Semoga Pak PS paham...



Unicorn itu sebetulnya istilah yang dipakai oleh investment banker kepada start up bisnis yang sedang menuju exit ke pasar modal. Istilah ini kali pertama di populer kan  oleh sang venture capital Aileen Lee ketika wabah business dotcom melanda AS tahun 90an. Menurut data sejak tahun 2000an start up bisnis yang sukses hanya 0,07 % menjadi Unicorn. Atau dari 10000 start up bisnis hanya 7 saja yang sukses menjadi Unicorn. Selebihnya terkapar di death valley. Makanya Aileen Lee menyebut itu Unicorn, sejenis benih yang lebih sebuah mitos. Kalau kita lihat sekarang seperti facebook yang lahir tahun 2000an dimana markap nya USD 472 bilion. Alphabet inc yang di dirikan tahun 1990an kemudian berubah menjadi Google itu markap mencapai USD 772 miliar. Amazone juga sama suksesnya dengan kapitalisasi USD 778 miliar mengalahkan Google. Mereka disebut dengan super Unicorn. Tetapi langka sekali yang bisa sesukses mereka.

Majalah Fortune, misalnya, telah membuat daftar dengan lebih dari 100 unicorn saat ini. Pada akhir 2017, CB Insights telah menghitung 220 unicorn dengan nilai kumulatif $ 763 miliar. Beberapa unicorn berbasis di AS yang akrab termasuk Uber, Airbnb, SpaceX, Palantir Technologies, WeWork dan Pinterest. China mengklaim sejumlah unicorn juga, termasuk Didi Chuxing, Xiaomi, China Internet Plus Holding (Meituan Dianping). Investor yang terlibat dalam pembiayaan business dotcom ini tidak banyak. Yang popuper adalah Sequoia Capital China, SIG Asia Investments, Sina Weibo, Softbank Group, Lowercase Capital, Benchmark Capital, Google Ventures, Matrix Partners, Tiger Global Management, Founders Fund, Tencent Holdings, KKR, Smash Ventures, GGV Capital, Vertex Venture, Formation Group, Sequoia Capital India, Warburg Pincus. 

Nah apa yang sulit bagi bisnis dotcom dengan impian menjadi Unicorn itu, yaitu membangun komunitas. Ini membutuhkan kreatifitas dan konsistensi terhadap Visi bisnis. Mungkin semua orang punya kemampuan itu. Tetapi menghadapi proses yang panjang dengan investasi intangible itu yang jadi masalah. Apalagi infrastruktur berupa server data center, platform IT, biaya operasional sewa bandwith itu menguras dana tidak sedikit. Contoh untuk target komunitas 1 juta orang saja butuh server sekitar ratusan juta dollar. Sementara hasil belum pasti. Kalau gagal maka semua investasi itu akan delusi. Kalau tidak mau investasi itu maka platform akan sulit menarik komunitas. Maklum pesaing juga banyak. User selalu nyaman di sistem online yang cepat dan murah. Mereka cepat masuk. Namun sedikit saja ada masalah akibat influence market mereka cepat juga keluar. Seperti kasus bukaLapak.
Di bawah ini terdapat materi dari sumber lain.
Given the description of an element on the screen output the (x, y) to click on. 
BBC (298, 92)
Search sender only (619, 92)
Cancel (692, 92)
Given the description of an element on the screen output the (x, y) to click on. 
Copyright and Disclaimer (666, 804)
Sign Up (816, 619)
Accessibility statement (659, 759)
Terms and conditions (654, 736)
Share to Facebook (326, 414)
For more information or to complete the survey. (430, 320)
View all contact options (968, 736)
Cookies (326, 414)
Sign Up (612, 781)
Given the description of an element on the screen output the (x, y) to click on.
Ada kriteria atau qualifikasi untuk sampai bisa disebut Unicorn. Salah satunya adalah kapitalisasi atas platform IT yang menyediakan wahana transaksi. Nah untuk mencapai tahap Unicorn ini engga mudah. Perusahaan harus menyediakan platform IT yang bisa menarik komunitas diatas 100.000 dengan interaksi diatas USD 1 miliar setahun. Untuk mencapai kapasitas tersebut, perusahaan bukan hanya menyediakan software yang canggih dan  user friendly tetapi juga harus didukung oleh infrastruktur yang kuat. Seperti pengadaan server database yang berkapasitas terabit dan Com Server yang berkecepatan juga Terabit. Mengapa ? Karena kalau kapasitas rendah akan membuat User tidak nyaman. Orang males akses kalau lemot.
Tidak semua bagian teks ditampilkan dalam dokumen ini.